# China revalues Yuan



## DTM (21 July 2005)

China has revalued its Yuan peg to the US dollar and will .  This could mean that they won't be buying as much USD's so support for it could evaporate.  In my opinion, this could cause inflation in the US and I don't think that it will cause a decrease in the deficit.  This could cause the Aussie to go up, along with our markets.    

*Thursday, July 21, 2005
CHINA UNPEGS YUAN!
China has announced that Yuan will float against a basket of currencies, and world markets are leaping on the news.
``This should help all exporters in the developed world by making the Chinese economy less efficient,'' said Sergi Martin, who oversees $5.3 billion at Credit Andorra in Andorra. ``It helps the U.S. economy by narrowing the big deficit that country has with China.
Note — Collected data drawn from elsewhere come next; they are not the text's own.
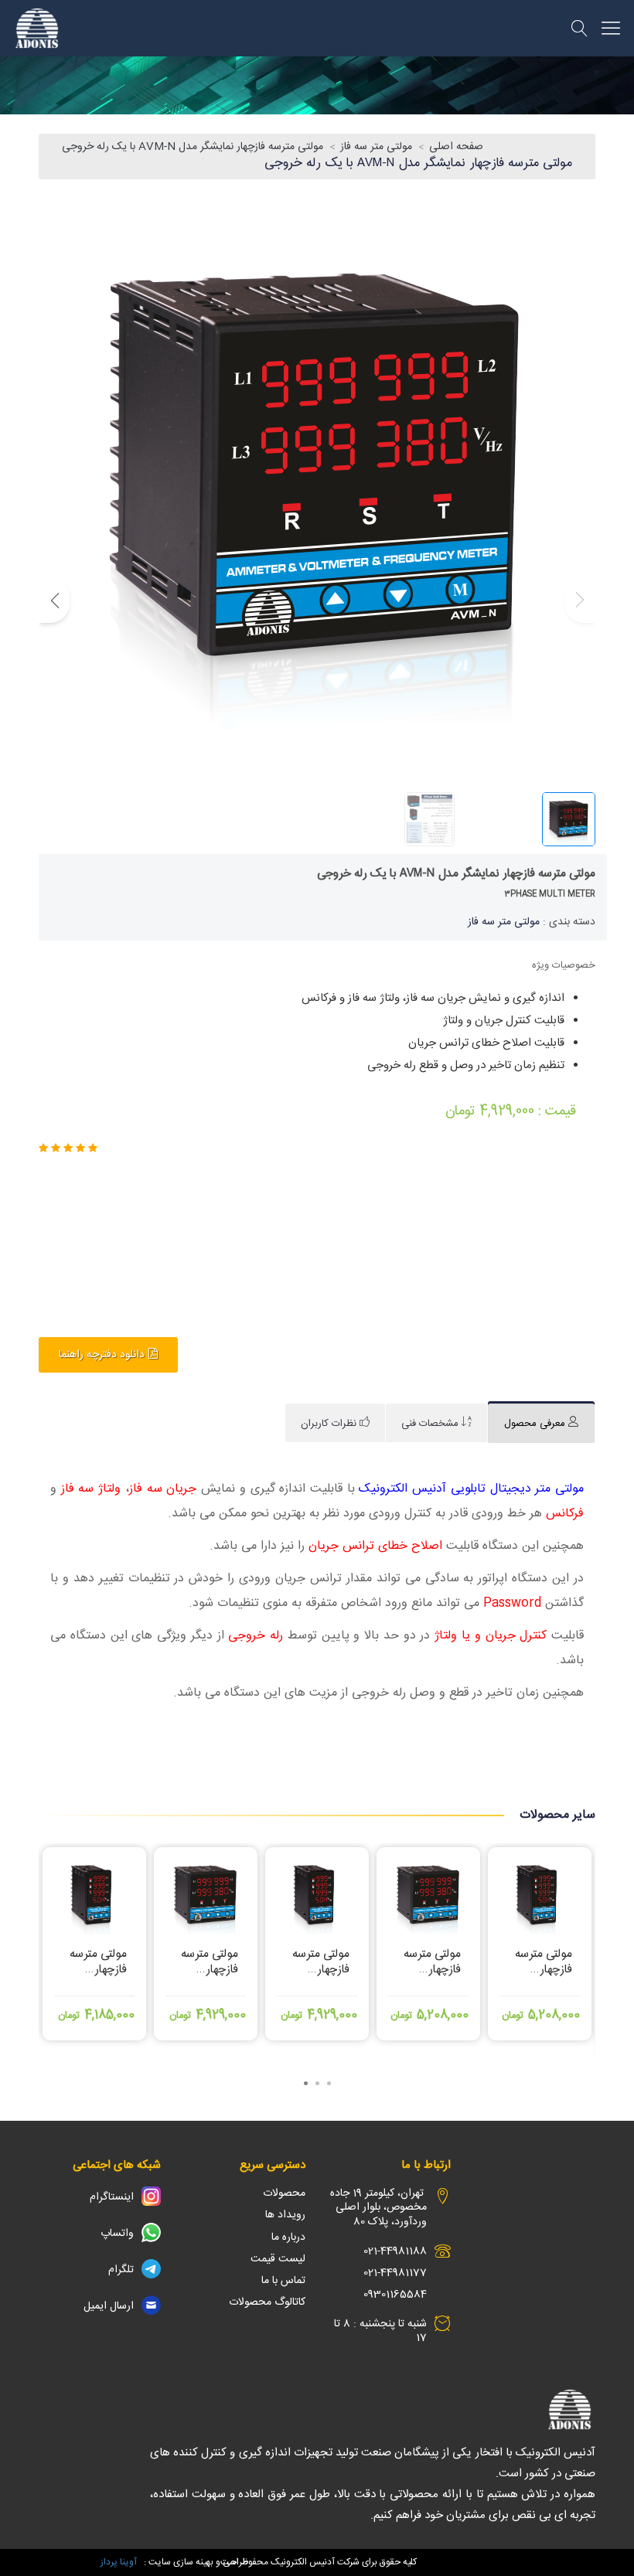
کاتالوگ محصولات (267, 2302)
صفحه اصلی (456, 147)
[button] (54, 600)
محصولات (284, 2193)
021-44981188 (395, 2251)
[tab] (541, 1423)
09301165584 (395, 2294)
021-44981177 (395, 2273)
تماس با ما (283, 2280)
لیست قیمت (278, 2259)
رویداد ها (285, 2215)
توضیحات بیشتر (95, 2015)
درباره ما (288, 2237)
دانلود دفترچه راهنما (102, 1355)
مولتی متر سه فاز (376, 147)
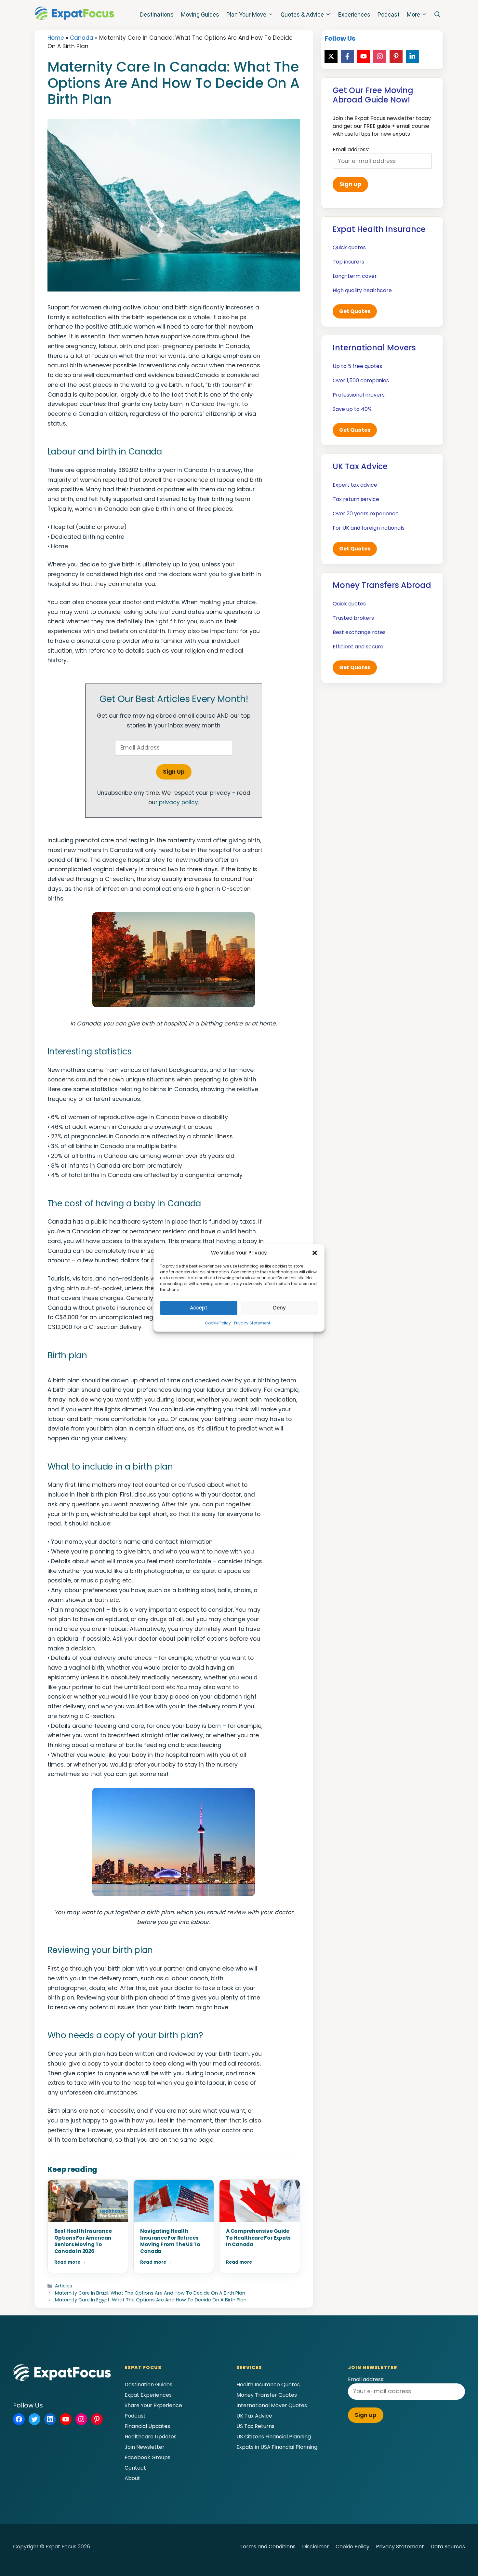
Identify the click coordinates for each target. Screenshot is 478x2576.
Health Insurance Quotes (268, 2384)
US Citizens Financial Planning (273, 2436)
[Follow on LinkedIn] (412, 56)
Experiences (354, 14)
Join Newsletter (145, 2447)
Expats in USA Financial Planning (276, 2447)
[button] (315, 1253)
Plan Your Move (246, 14)
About (132, 2478)
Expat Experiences (148, 2395)
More (413, 14)
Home (55, 38)
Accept (198, 1307)
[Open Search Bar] (437, 14)
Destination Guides (148, 2384)
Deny (279, 1307)
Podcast (389, 14)
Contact (135, 2468)
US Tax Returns (255, 2426)
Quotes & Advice (302, 14)
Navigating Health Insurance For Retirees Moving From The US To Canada (170, 2241)
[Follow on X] (331, 56)
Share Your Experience (153, 2405)
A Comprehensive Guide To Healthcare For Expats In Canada (258, 2238)
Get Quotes (354, 311)
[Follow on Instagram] (379, 56)
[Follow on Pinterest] (396, 56)
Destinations (157, 14)
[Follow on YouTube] (363, 56)
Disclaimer (315, 2546)
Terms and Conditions (268, 2546)
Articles (63, 2286)
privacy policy (178, 802)
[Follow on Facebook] (347, 56)
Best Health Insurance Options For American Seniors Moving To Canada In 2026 (83, 2241)
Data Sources (448, 2546)
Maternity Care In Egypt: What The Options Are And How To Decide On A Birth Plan (150, 2300)
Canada (81, 38)
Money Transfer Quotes (266, 2395)
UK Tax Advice (254, 2416)
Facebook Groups (147, 2457)
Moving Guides (200, 14)
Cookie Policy (218, 1323)
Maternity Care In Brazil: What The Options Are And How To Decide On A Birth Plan (150, 2293)
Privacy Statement (252, 1323)
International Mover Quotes (271, 2405)
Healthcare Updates (151, 2436)
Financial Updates (147, 2426)
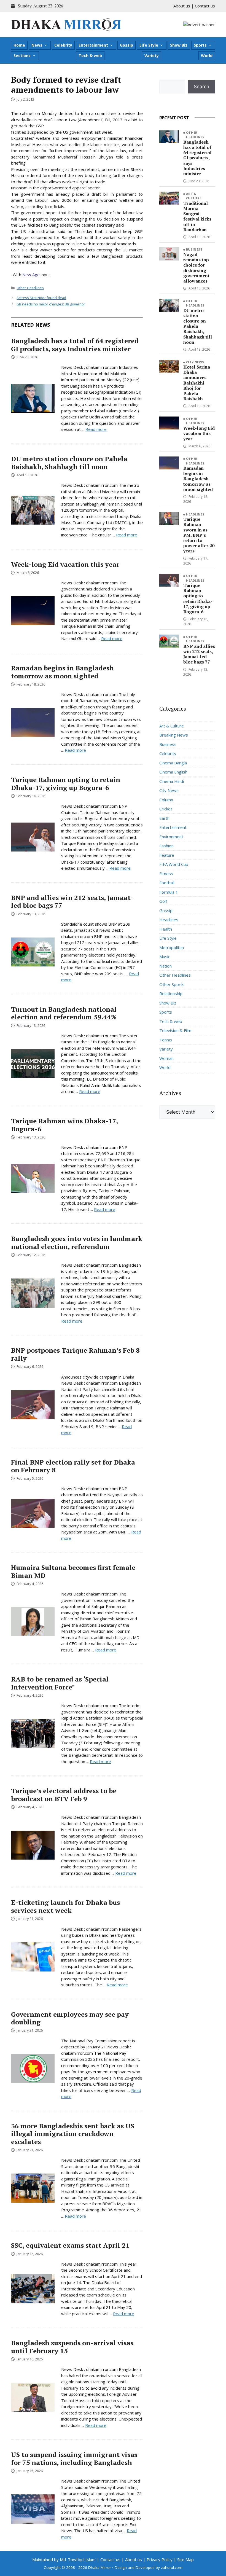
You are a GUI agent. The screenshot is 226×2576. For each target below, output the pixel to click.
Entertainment (93, 45)
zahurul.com (171, 2567)
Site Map (185, 2559)
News (36, 45)
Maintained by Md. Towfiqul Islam (64, 2559)
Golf (163, 901)
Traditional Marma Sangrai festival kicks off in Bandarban (197, 216)
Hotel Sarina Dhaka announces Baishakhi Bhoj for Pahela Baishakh (196, 383)
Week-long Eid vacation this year (65, 564)
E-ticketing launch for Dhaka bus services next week (65, 1906)
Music (164, 956)
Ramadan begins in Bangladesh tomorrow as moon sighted (62, 672)
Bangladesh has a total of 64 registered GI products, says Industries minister (75, 344)
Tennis (165, 1040)
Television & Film (175, 1030)
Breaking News (173, 735)
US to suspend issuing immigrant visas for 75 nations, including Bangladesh (74, 2458)
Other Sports (171, 984)
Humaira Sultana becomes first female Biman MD (73, 1571)
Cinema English (173, 772)
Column (166, 799)
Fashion (166, 845)
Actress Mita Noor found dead (41, 297)
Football (166, 882)
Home (19, 45)
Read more (96, 429)
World (206, 55)
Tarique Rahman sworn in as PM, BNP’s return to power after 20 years (198, 535)
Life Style (148, 45)
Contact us (205, 6)
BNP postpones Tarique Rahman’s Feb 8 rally (75, 1354)
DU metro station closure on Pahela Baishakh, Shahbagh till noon (69, 462)
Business (194, 249)
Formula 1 (168, 892)
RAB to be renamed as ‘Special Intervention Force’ (60, 1683)
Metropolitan (171, 947)
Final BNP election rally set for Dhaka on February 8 (73, 1466)
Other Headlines (30, 287)
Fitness (166, 873)
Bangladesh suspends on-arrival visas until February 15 (72, 2346)
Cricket (165, 809)
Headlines (195, 514)
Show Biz (178, 45)
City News (195, 362)
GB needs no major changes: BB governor (51, 304)
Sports (200, 45)
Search (201, 86)
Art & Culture (193, 196)
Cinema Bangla (173, 762)
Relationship (170, 993)
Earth (164, 818)
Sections (22, 55)
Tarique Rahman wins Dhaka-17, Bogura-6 (64, 1124)
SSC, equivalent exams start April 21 (70, 2245)
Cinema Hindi (171, 781)
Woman (166, 1058)
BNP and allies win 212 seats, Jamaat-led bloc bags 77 (72, 901)
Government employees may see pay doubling (70, 2018)
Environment (171, 836)
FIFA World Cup (173, 864)
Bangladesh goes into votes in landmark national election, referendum (76, 1242)
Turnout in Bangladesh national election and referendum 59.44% (64, 1013)
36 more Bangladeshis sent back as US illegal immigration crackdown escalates (72, 2133)
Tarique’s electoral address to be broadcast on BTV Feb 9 (63, 1794)
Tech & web (90, 55)
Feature (166, 855)
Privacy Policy (160, 2559)
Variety (151, 55)
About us (181, 6)
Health (165, 929)
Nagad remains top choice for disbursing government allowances (196, 267)
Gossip (126, 45)
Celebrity (63, 45)
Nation (165, 966)
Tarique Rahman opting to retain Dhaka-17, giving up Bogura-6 (65, 783)
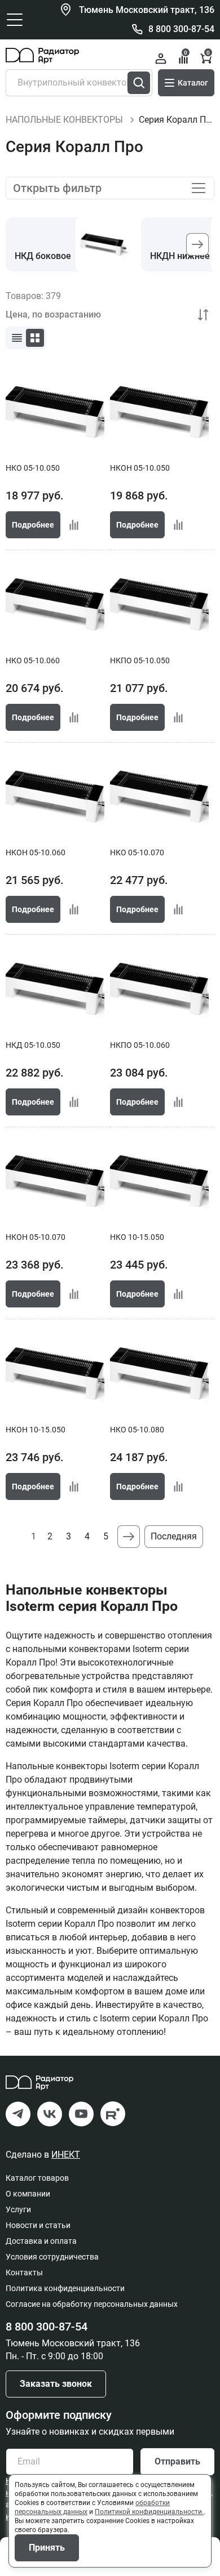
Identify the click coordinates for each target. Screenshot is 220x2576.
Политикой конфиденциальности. (149, 2512)
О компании (28, 2193)
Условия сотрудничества (52, 2256)
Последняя (174, 1536)
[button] (197, 244)
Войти (160, 58)
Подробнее (33, 524)
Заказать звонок (56, 2383)
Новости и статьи (38, 2225)
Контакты (24, 2272)
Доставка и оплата (41, 2240)
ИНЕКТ (65, 2154)
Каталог (193, 82)
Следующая (128, 1536)
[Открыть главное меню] (15, 20)
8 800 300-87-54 (181, 29)
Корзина (208, 53)
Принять (47, 2547)
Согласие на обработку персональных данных (92, 2304)
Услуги (18, 2209)
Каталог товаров (37, 2177)
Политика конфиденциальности (65, 2288)
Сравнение (185, 53)
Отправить (177, 2461)
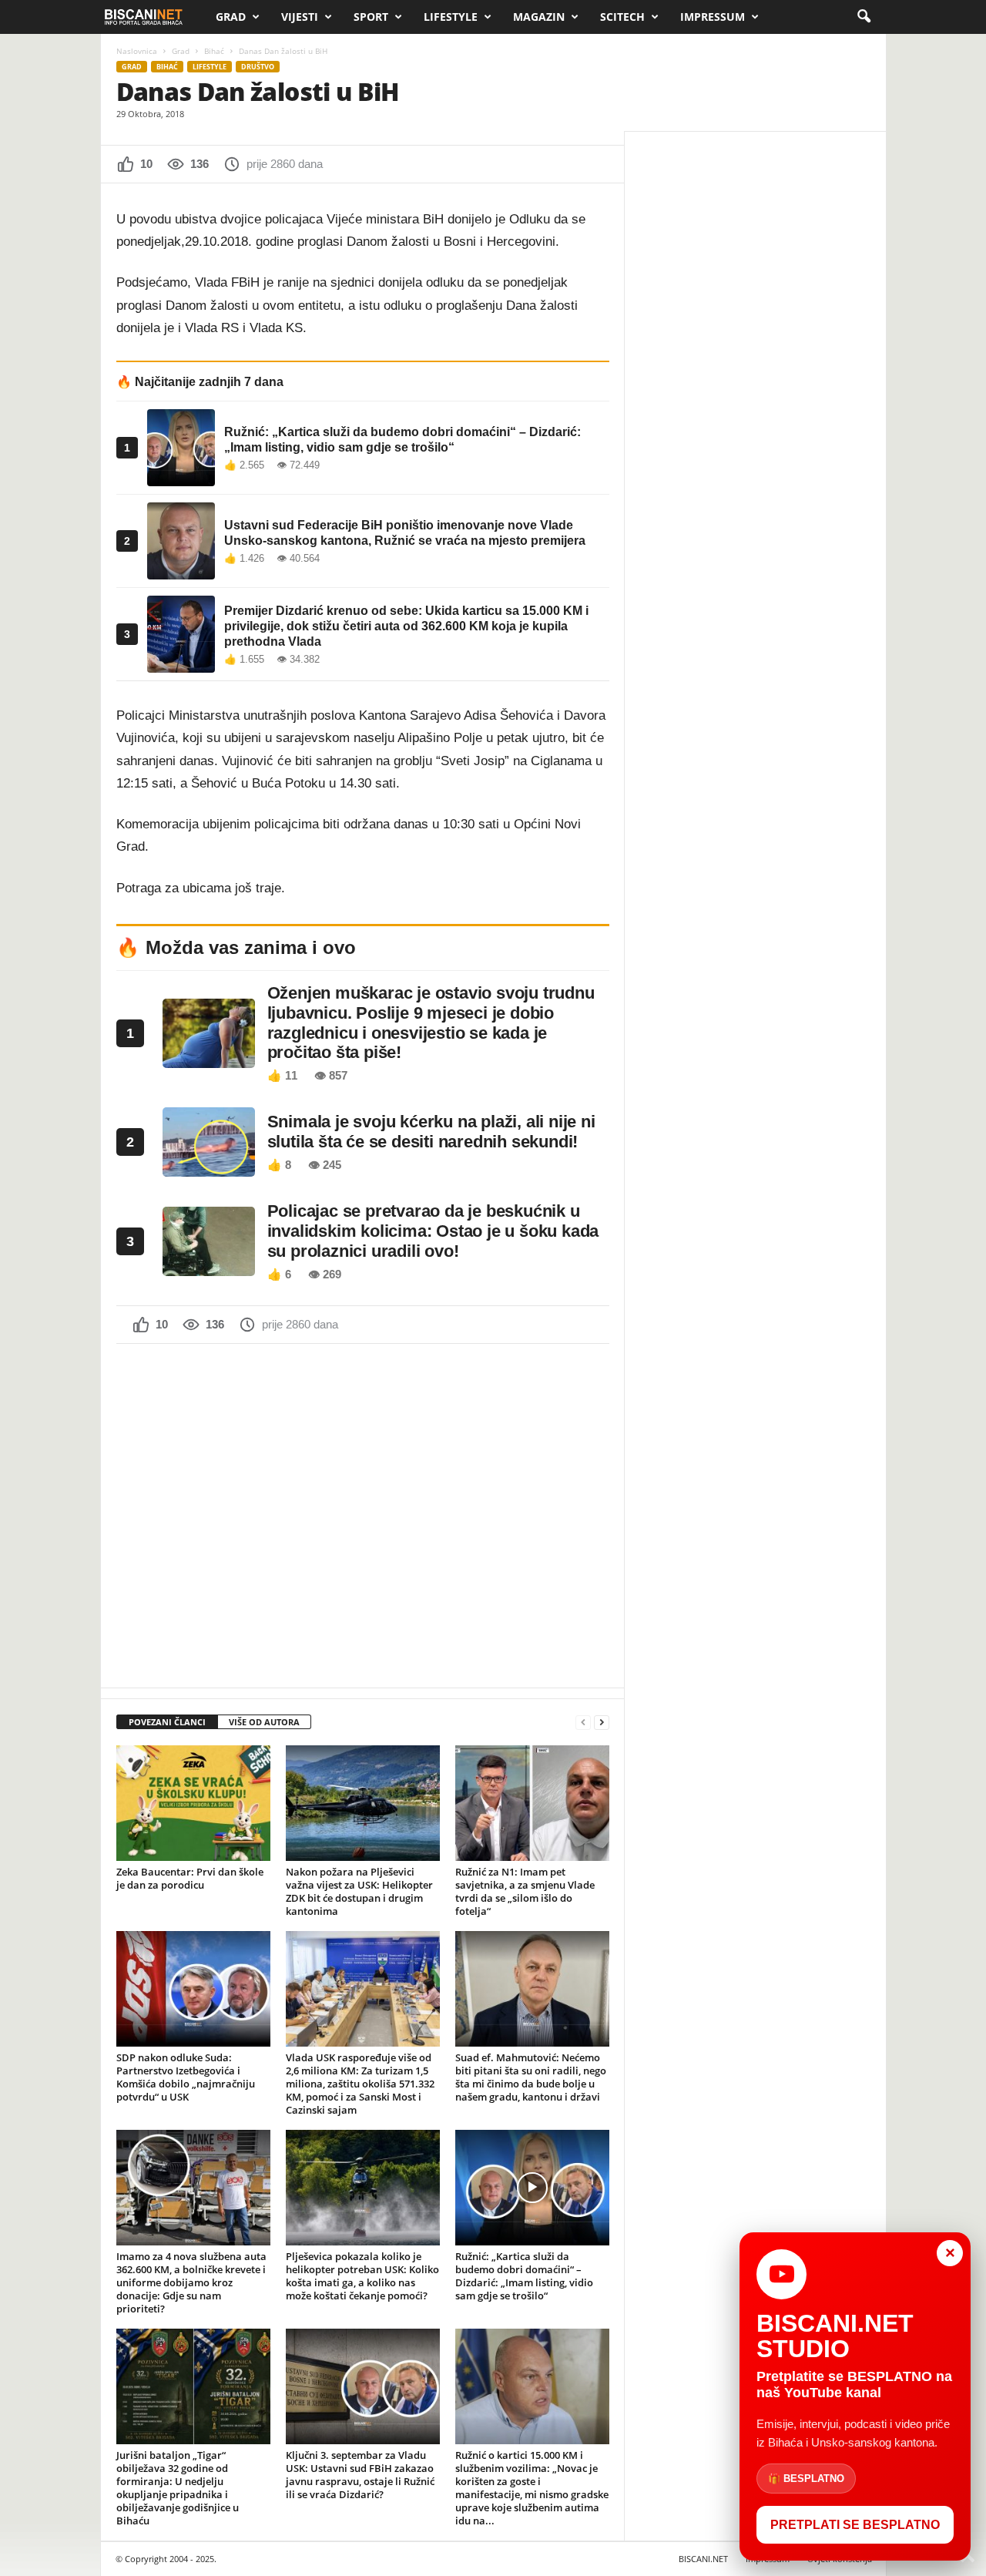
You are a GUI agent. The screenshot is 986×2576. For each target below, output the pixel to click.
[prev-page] (583, 1723)
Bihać (214, 50)
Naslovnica (136, 50)
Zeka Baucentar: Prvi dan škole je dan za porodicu (189, 1878)
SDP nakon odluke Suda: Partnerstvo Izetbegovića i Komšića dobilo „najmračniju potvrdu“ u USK (185, 2077)
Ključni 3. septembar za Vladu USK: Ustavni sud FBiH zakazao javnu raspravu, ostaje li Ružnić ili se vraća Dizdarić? (360, 2474)
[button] (863, 17)
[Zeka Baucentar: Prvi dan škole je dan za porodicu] (193, 1803)
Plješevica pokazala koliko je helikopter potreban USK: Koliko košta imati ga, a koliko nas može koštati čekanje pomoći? (362, 2275)
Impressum (712, 16)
It is good for the U.S. market, and by extension, for Europe.'' 
More reports here, and here, and here.
The new yuan rate versus the dollar revalues the currency by 2.1 percent, to 8.11 per U.S. dollar as of 1100 GMT, the central bank said on its Web site . Under the previous policy, the yuan was kept near 8.28 per dollar, a virtual peg that had led the United States and other countries to complain that China's currency was unfairly undervalued.
The change was made to "With a view to establish and improve the socialist market economic system in China, enable the market to fully play its role in resource allocation as well as to put in place and further strengthen the managed floating exchange rate regime based on market supply and demand" the bank said."RMB will no longer be pegged to the US dollar and the RMB exchange rate regime will be improved with greater flexibility."
This is a small step onto a very long path. At the end of it, China will be a fully integrated market economy, and the yuan will be freely floating.
But that may be decades away, and in the meantime, China's low labour costs will maintain its hyper-competiveness in export markets.
And maybe it's good that it is only a tiny first step. The Globalist argues that the yuan has been held artificially low by massive china purchases of US bonds, to support the value of the $US. If the yuan is a genuinely floating currency, the support would disappear, with chaotic consequences.*


----------



## DTM (26 July 2005)

Some good discussion regarding what's happening to the Yuan and what could happen to USD.

Hope you enjoy it.

http://online.wsj.com/public/article/0,,SB112195421057192103,00.html


----------



## TjamesX (26 July 2005)

An interesting article on the whole US Defecit situation with China and how it may unravel;

http://pages.stern.nyu.edu/~nroubini/papers/BW2-Unraveling-Roubini-Setser.pdf

Note: this is not for the faint hearted, I didn't read it all - if you want a summary read the conclusion

TJ


----------



## DTM (26 July 2005)

***Growl....Grooowl.....GROOOWLLL..***

Sounds like the bears may be coming out of hibernation.  

In all seriousness, if the revauation is going to result in inflation in the US, it should do the same here.  

Interest rates here could be going up because I think we are already on the upper limits of the Reserve Banks inflation band.


----------



## excalibur (27 July 2005)

With all the gold that China has, no wonder that the price of gold went up with the currency.
I am sure that the US is going to take profit of this to lower their deficit.
I am curious to know what the americans are up to now, having put the chinese under such pressure.


----------



## bigdog (5 August 2019)

Australia's *S&P/ASX 200 closed 1.9 per cent lower* and *Hong Kong's Hang Seng index is currently down nearly 3 per cent* after equity markets baulked at China's decision to let its yuan devalue below a key level against the US dollar. Around 11.15am local time the Chinese off-shore currency, the yuan, dropped below the 7-yuan-for-$US1 for the first time.


----------



## sptrawler (5 August 2019)

bigdog said:


> Australia's *S&P/ASX 200 closed 1.9 per cent lower* and *Hong Kong's Hang Seng index is currently down nearly 3 per cent* after equity markets baulked at China's decision to let its yuan devalue below a key level against the US dollar. Around 11.15am local time the Chinese off-shore currency, the yuan, dropped below the 7-yuan-for-$US1 for the first time.



I guess it's going to be a game of how low can they go?


----------